Exercise directions:
Copy out, unchanged, the entries below from the "Given: Copy the Correlation ID to clipboard" line to the final line. Omit pictures.

Given entries:
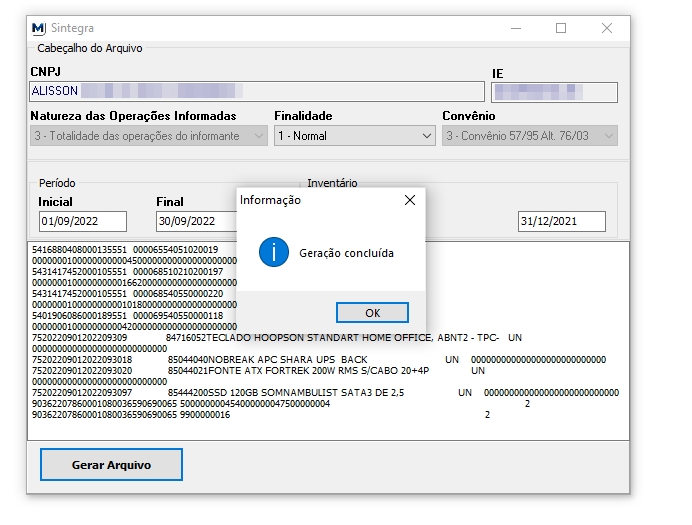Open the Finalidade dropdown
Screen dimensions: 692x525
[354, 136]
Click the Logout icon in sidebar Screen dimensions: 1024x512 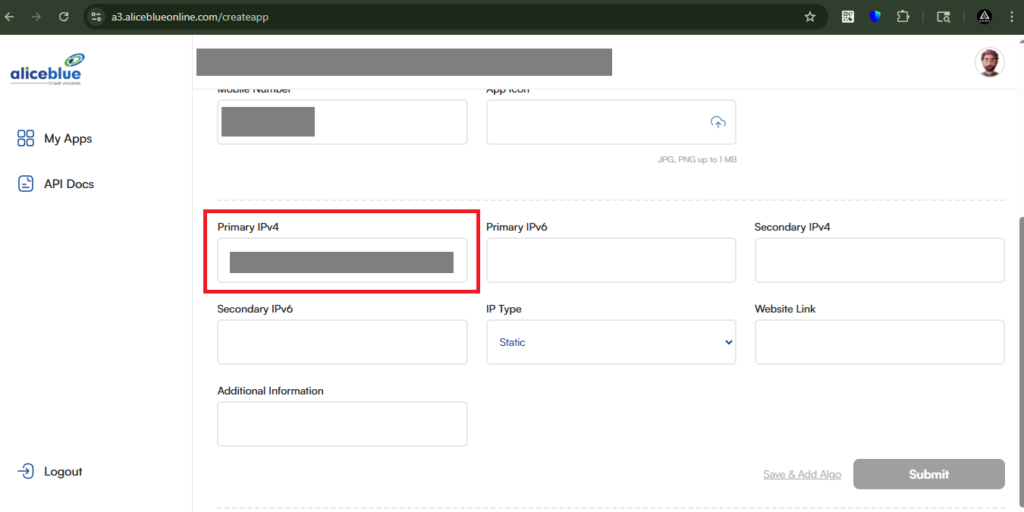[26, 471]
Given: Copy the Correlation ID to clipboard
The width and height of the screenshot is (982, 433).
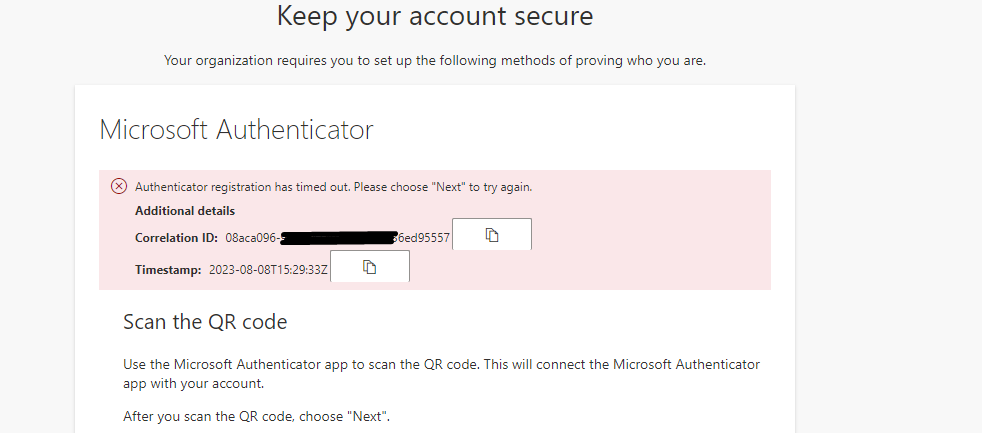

Reply:
Given: Copy the Correlation ID to clipboard
The width and height of the screenshot is (982, 433).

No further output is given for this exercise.